CALGARY, Alberta – A newly formed company, Random Eyes LLC, based in Houston has announced a product that it claims will revolutionize exploration for oil and gas. It is well known that geologists employ pub darts thrown at a map to determine most drilling locations. Random Eyes believes that its new SmartDart™ will be an orders of magnitude improvement in this process.
Random Eyes spokesperson Annie Minnutnow demonstrated the device at a recent WOOPS seminar for unemployed geologists in Calgary, Alberta. A map of the world was placed on a wall and Ms. Minnutnow threw an ordinary dart at the map and it landed on the Challenger Deep in the Pacific Ocean. Obviously not a good place to attempt an exploratory well. She then threw a SmartDart™ and it landed on the Ghawar Field in Saudi Arabia, the largest in the world. Additional tosses landed on other supergiant oil fields such as Samotlor in Russia and Cantarell in Mexico.
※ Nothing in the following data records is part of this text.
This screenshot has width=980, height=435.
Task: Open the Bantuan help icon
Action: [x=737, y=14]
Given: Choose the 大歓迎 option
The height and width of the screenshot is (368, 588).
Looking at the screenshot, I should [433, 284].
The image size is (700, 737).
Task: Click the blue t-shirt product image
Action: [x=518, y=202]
However, the objective of exploration is to locate undiscovered oil and gas fields, not existing ones. This requires dart-tossing at much smaller scale maps. Ms. Minnutnow refused to throw a SmartDart™ at a map supplied by one of the geologists in attendance, saying that this would be giving away the product results for free. She also would not disclose the selling price, saying only “a lot.”
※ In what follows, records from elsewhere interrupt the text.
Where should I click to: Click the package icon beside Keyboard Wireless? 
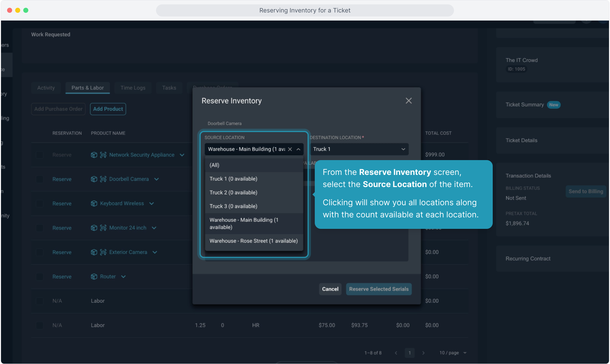pyautogui.click(x=94, y=204)
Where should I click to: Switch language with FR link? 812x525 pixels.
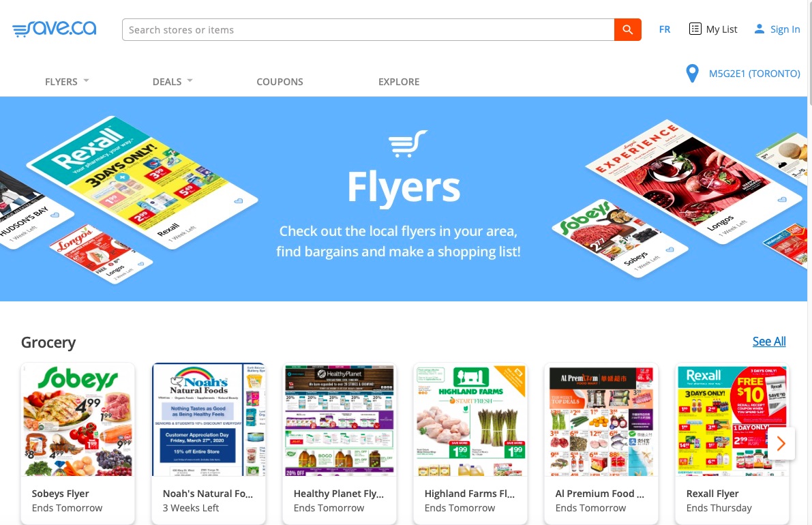tap(665, 29)
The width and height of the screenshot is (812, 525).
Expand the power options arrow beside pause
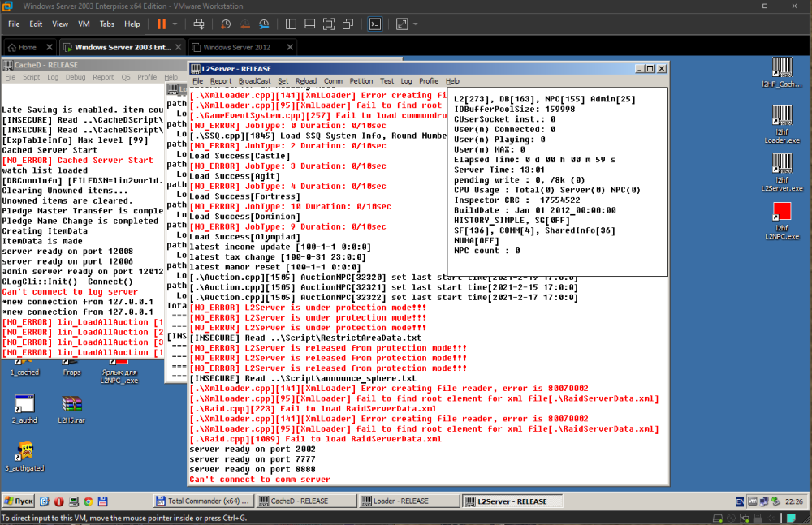coord(175,24)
The technology behind the SmartDart™ is an artificial intelligence program coded on a newly developed chip. The chip also controls the vanes (“flight”) at the rear of the dart that steer it to the intended target. The tip of the dart contains an ultra-miniaturized camera the scans the map and then the chip matches it to a library of maps stored in its memory. Other factors are proprietary and were not disclosed, but it is rumoured that quantum intanglement is involved.
Word of the new technology spread quickly. Mr. Max Avarice, CEO of TexxonMogul, when apprised of the demonstration commented, “Those idiots in the Exploration Department couldn’t do any worse trying this, so I’ll give it a chance. Anything to cut the odds.” He then returned to his office to work on his next round of personnel cuts.